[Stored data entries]
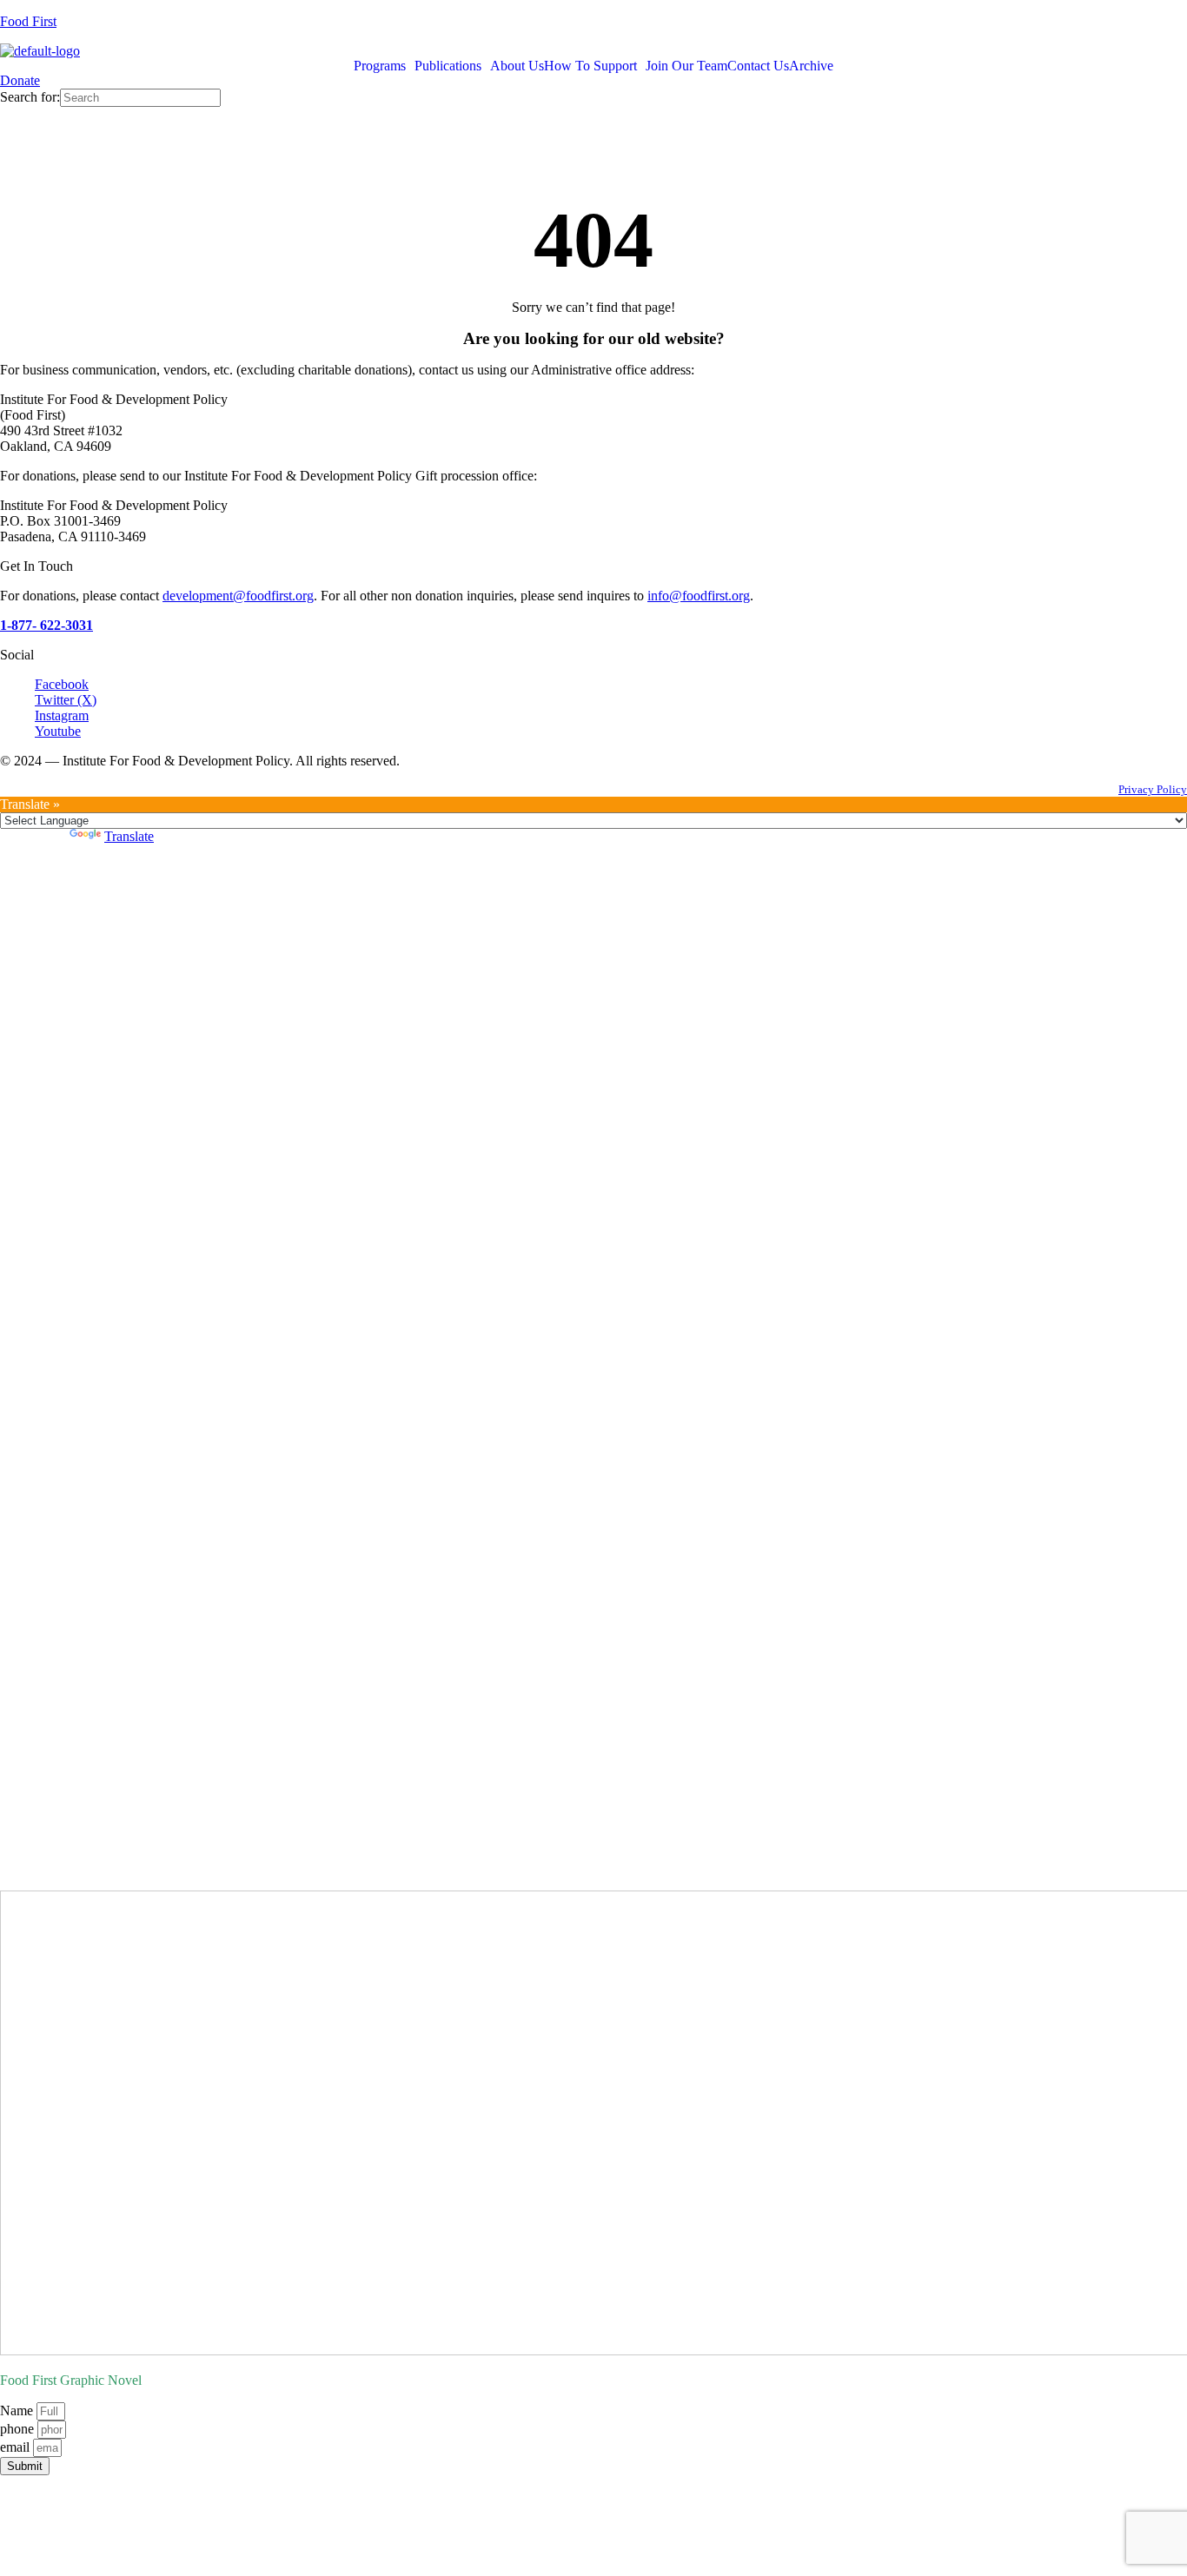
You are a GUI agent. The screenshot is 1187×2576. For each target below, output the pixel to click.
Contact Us (758, 66)
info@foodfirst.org (698, 595)
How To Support (590, 66)
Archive (811, 66)
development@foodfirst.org (238, 595)
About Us (517, 66)
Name (18, 2410)
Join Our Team (686, 66)
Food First (28, 21)
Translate (129, 836)
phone (18, 2428)
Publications (447, 66)
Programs (380, 66)
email (16, 2447)
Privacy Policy (1152, 789)
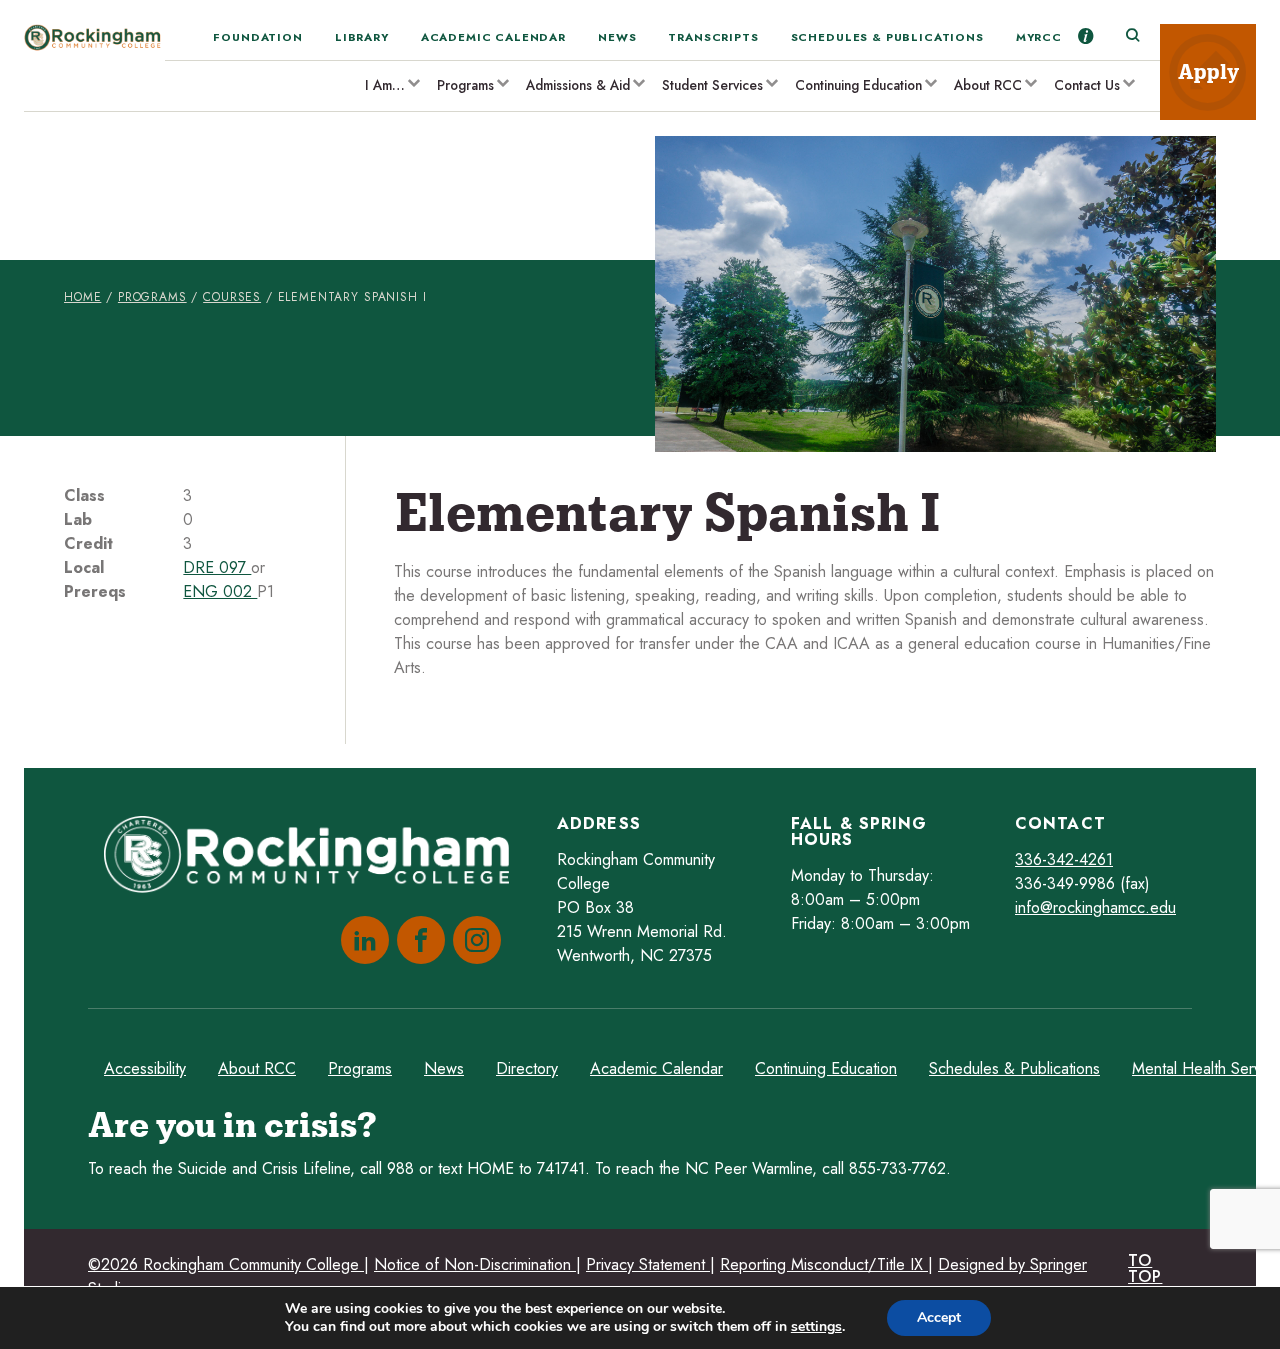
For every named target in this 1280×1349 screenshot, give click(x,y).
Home (82, 297)
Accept (939, 1317)
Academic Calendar (493, 37)
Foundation (257, 37)
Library (362, 37)
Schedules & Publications (887, 37)
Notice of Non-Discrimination (475, 1264)
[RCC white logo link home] (314, 858)
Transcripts (713, 37)
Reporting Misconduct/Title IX (824, 1264)
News (617, 37)
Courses (232, 297)
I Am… (385, 85)
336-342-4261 (1064, 859)
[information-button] (1086, 36)
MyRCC (1039, 37)
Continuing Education (858, 85)
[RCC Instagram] (473, 940)
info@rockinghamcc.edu (1095, 907)
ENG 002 (220, 591)
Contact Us (1087, 85)
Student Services (712, 85)
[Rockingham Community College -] (94, 67)
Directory (527, 1068)
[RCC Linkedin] (361, 940)
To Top (1145, 1268)
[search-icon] (1132, 36)
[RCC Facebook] (417, 940)
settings (816, 1327)
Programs (465, 85)
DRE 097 (217, 567)
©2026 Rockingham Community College (226, 1264)
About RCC (988, 85)
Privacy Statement (648, 1264)
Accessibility (145, 1068)
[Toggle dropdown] (413, 82)
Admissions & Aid (578, 85)
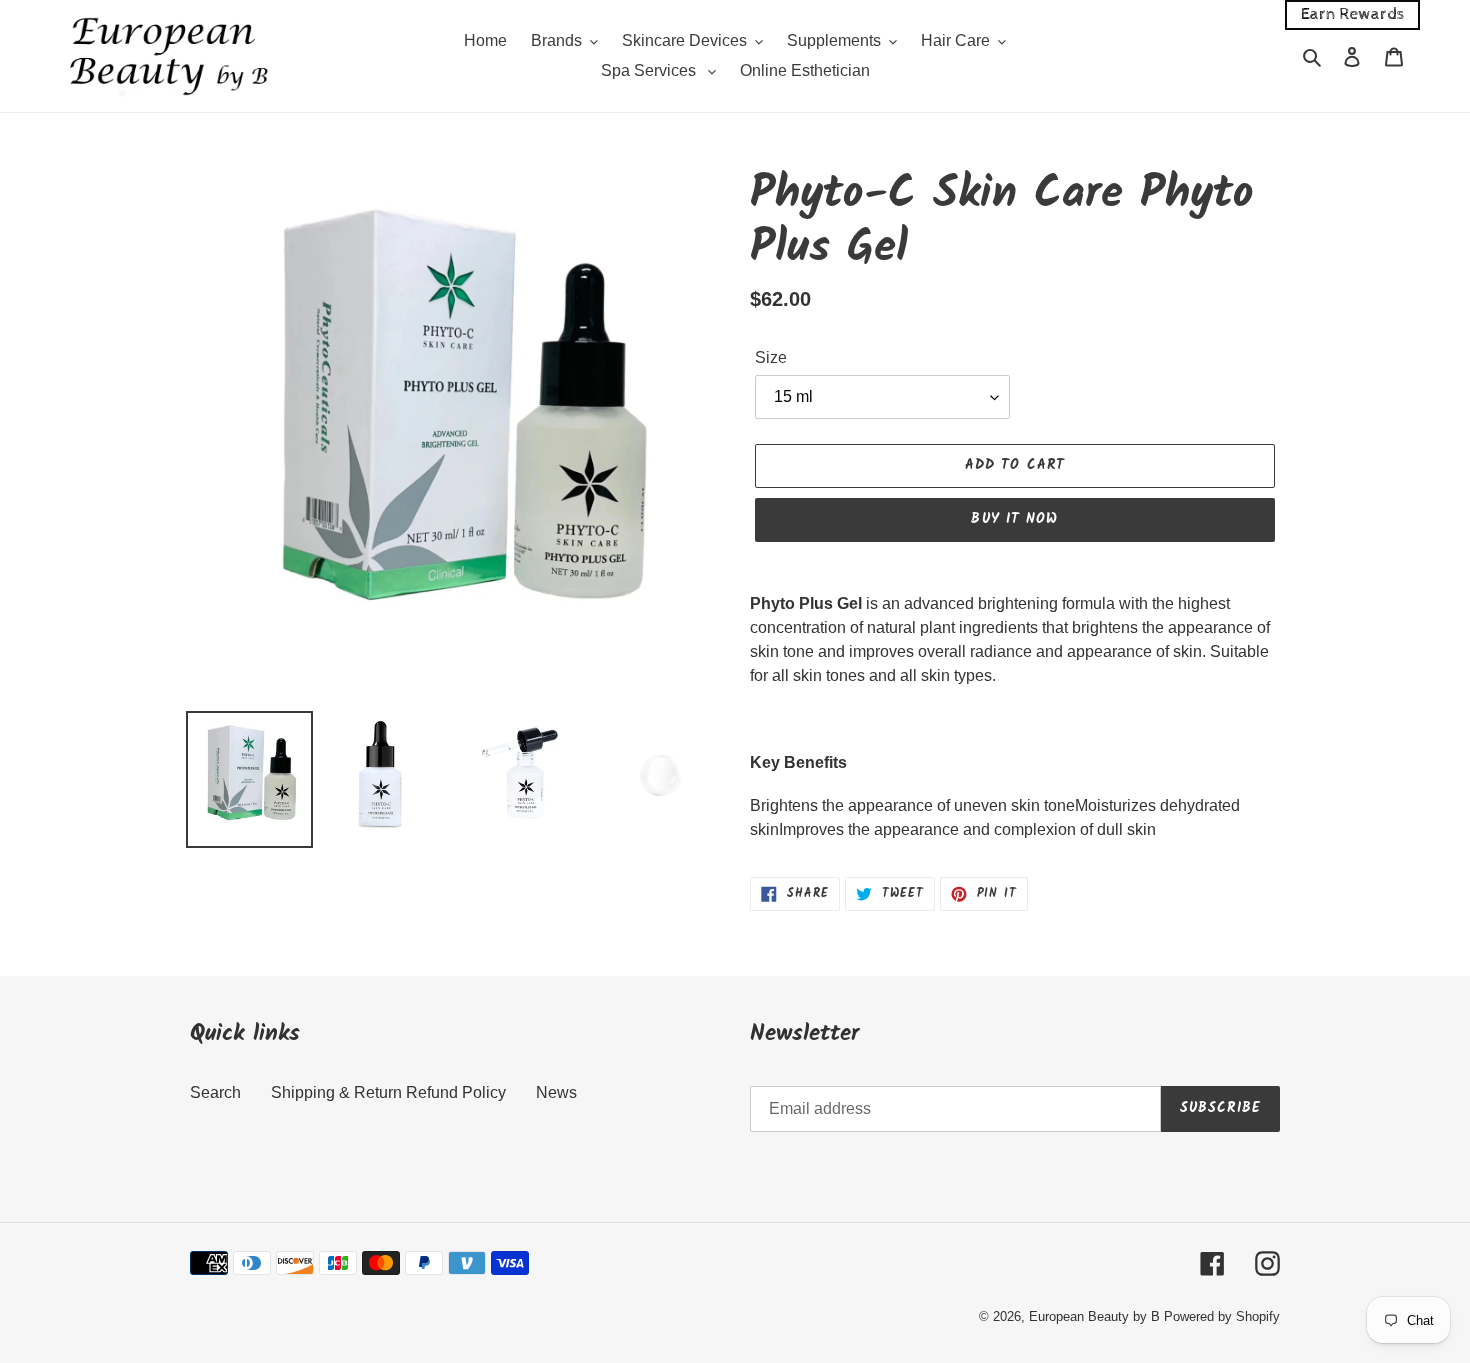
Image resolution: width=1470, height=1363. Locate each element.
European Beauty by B (1094, 1316)
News (556, 1092)
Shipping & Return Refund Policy (388, 1092)
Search (215, 1092)
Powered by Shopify (1222, 1316)
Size (771, 357)
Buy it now (1014, 519)
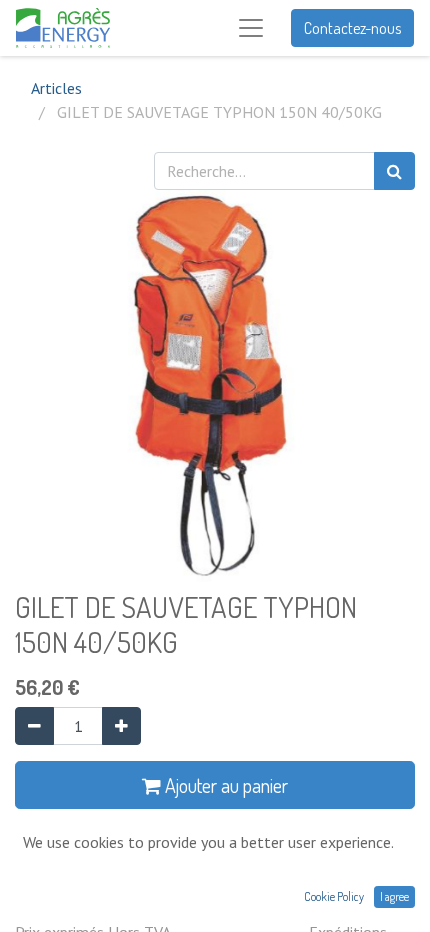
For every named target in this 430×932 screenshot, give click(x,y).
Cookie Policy (334, 896)
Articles (56, 88)
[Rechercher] (394, 171)
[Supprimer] (34, 726)
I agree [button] (394, 896)
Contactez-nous (352, 28)
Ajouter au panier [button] (224, 785)
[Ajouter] (121, 726)
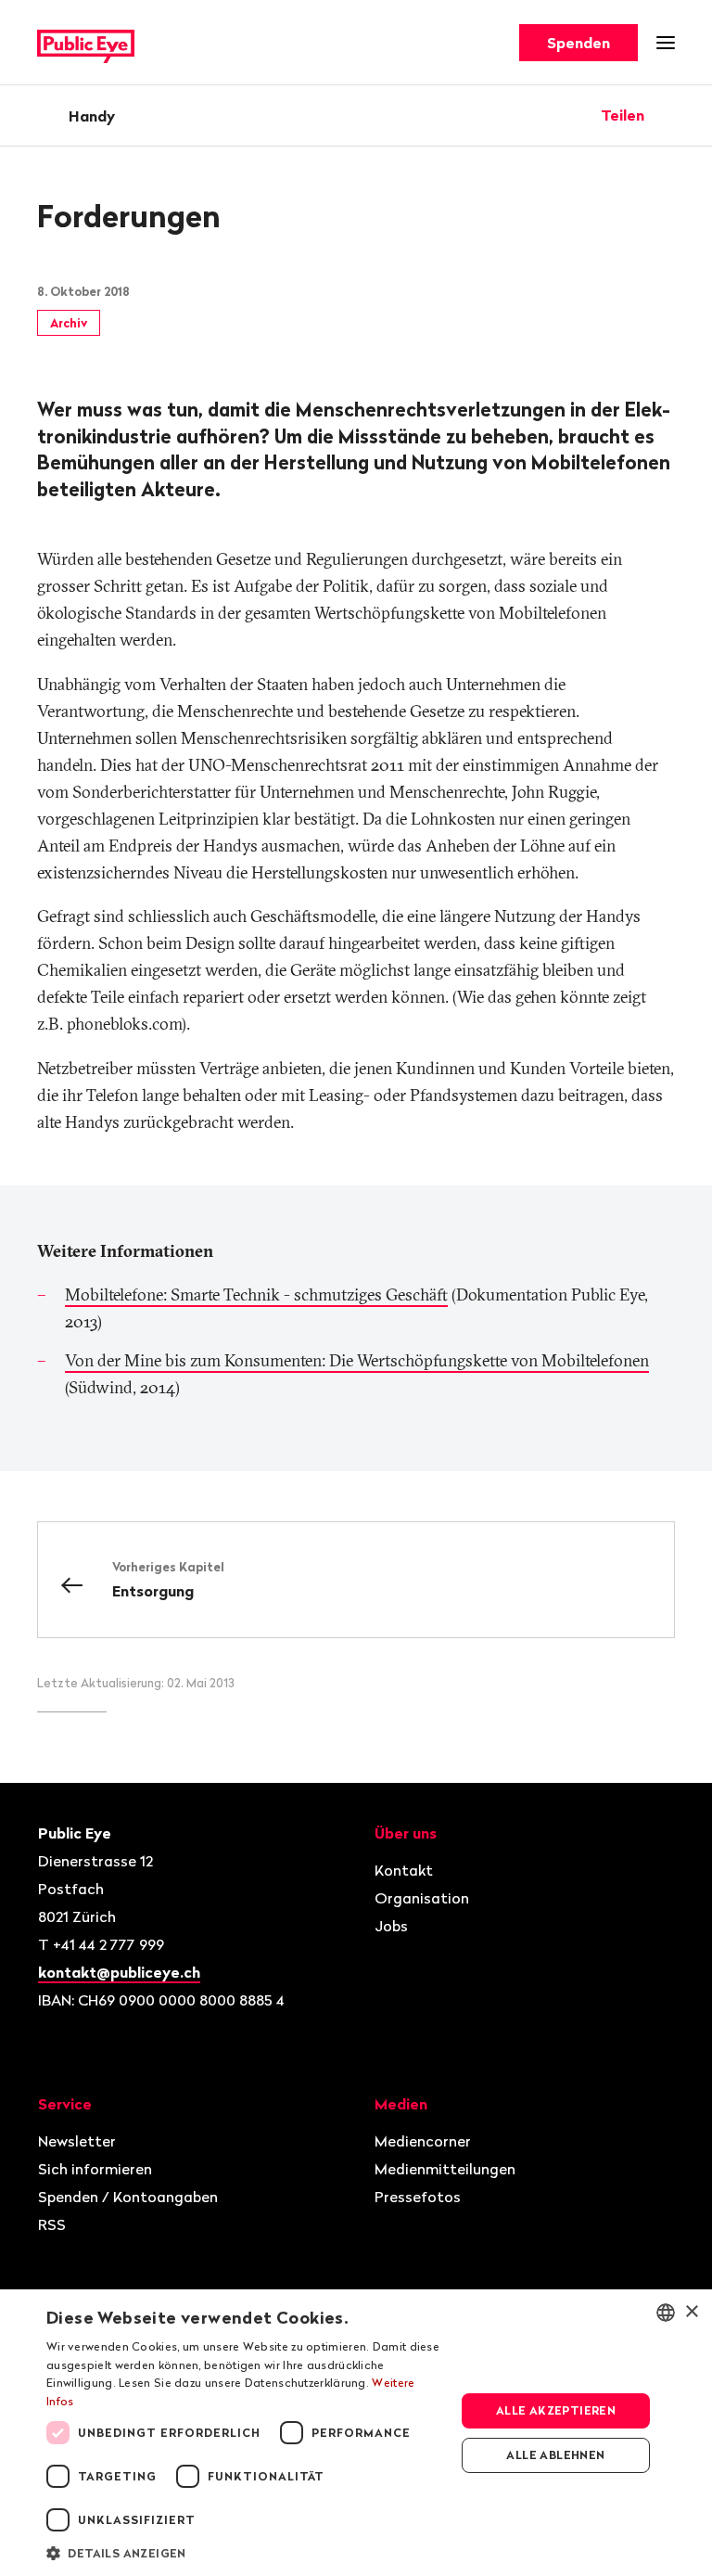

§ WHAT THE TASK ASKS:
The job here is to find each line above with the word "foodfirst" and copy it.

§ ANSWER TO THE EXERCISE:
info@foodfirst.org (698, 595)
development@foodfirst.org (238, 595)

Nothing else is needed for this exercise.